:: PROBLEM DESCRIPTION ::
Copy the records from the line with "Given: Click the" to the line with "This screenshot has height=871, width=1372.", swapping "bullet" for "list item" and changing nothing else. Give only those lines.

··· INFORMATION GIVEN ···

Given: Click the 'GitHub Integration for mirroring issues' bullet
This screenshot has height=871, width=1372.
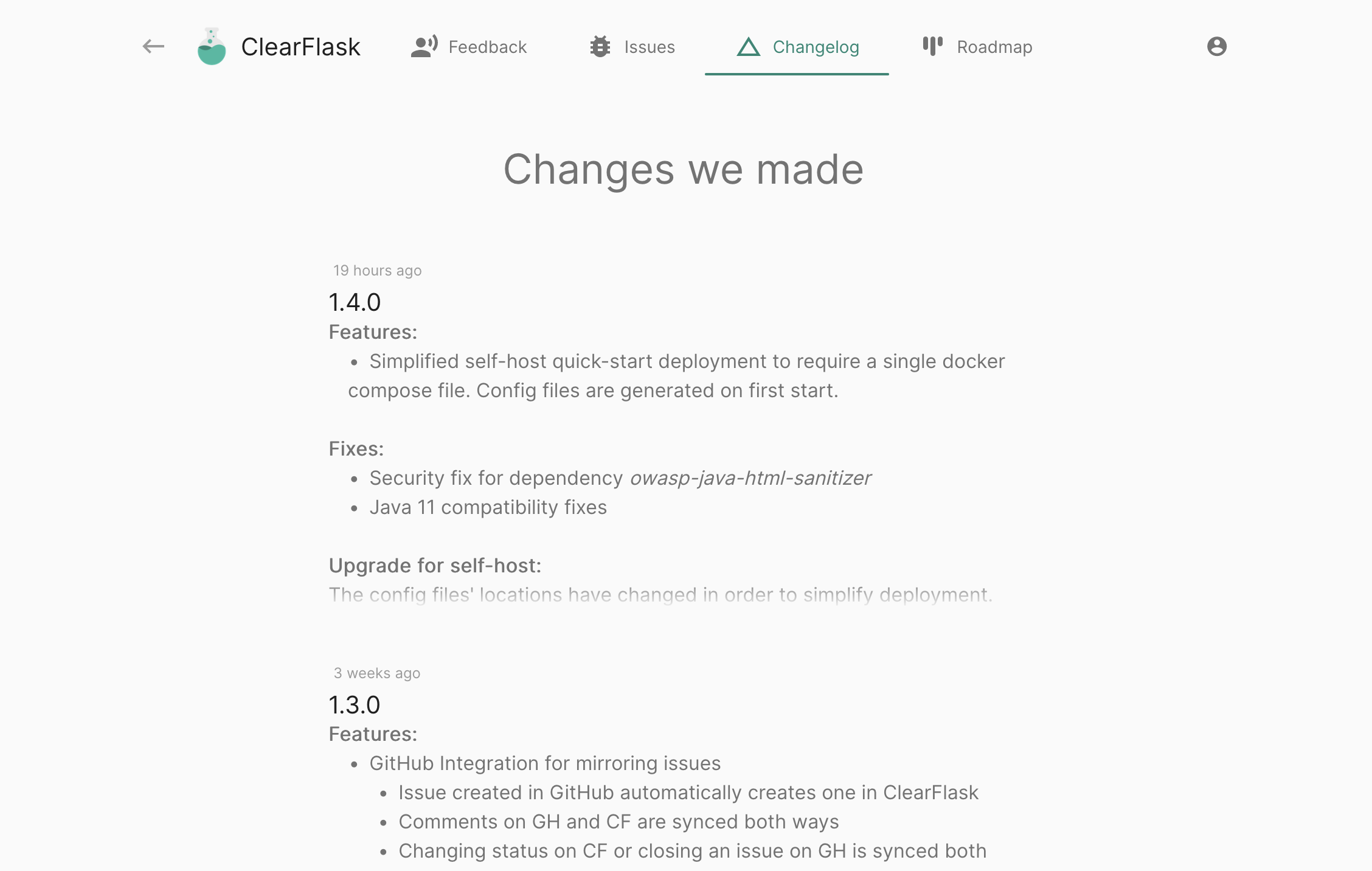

···
··· INFORMATION GIVEN ···

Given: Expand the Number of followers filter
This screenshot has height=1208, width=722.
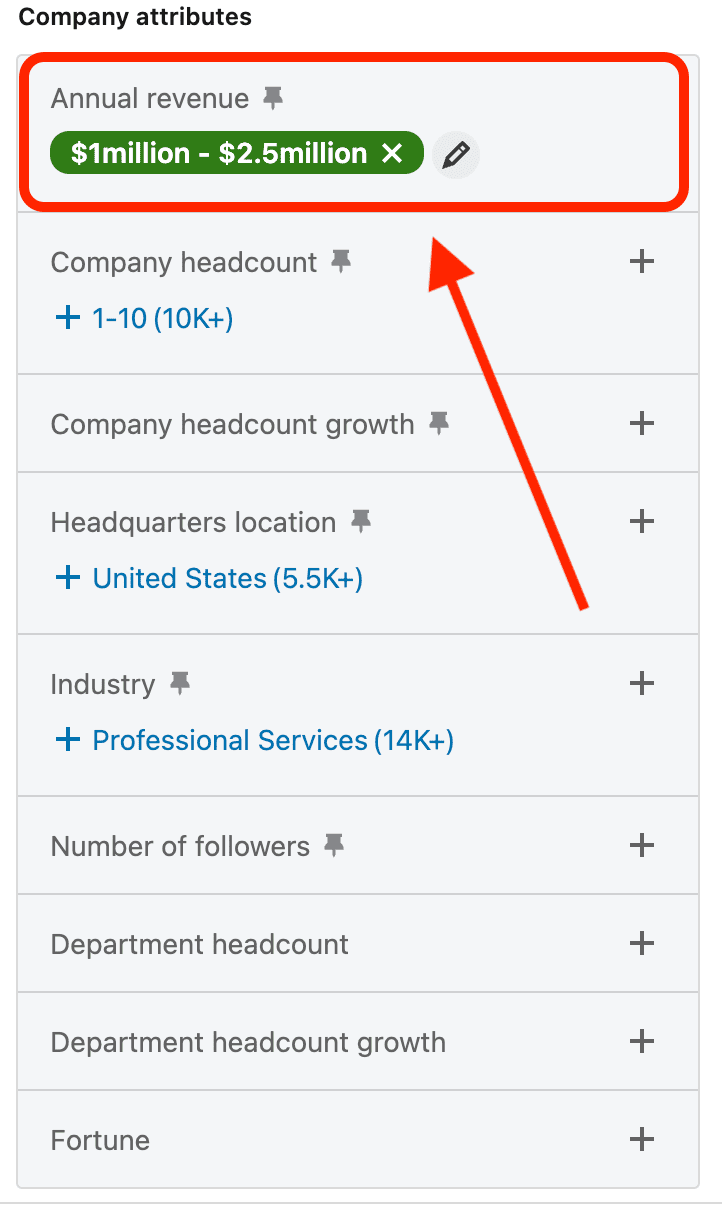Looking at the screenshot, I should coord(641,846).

···

:: CORRECT OUTPUT ::
Given: Click the 'GitHub Integration for mirroring issues' list item
This screenshot has height=871, width=1372.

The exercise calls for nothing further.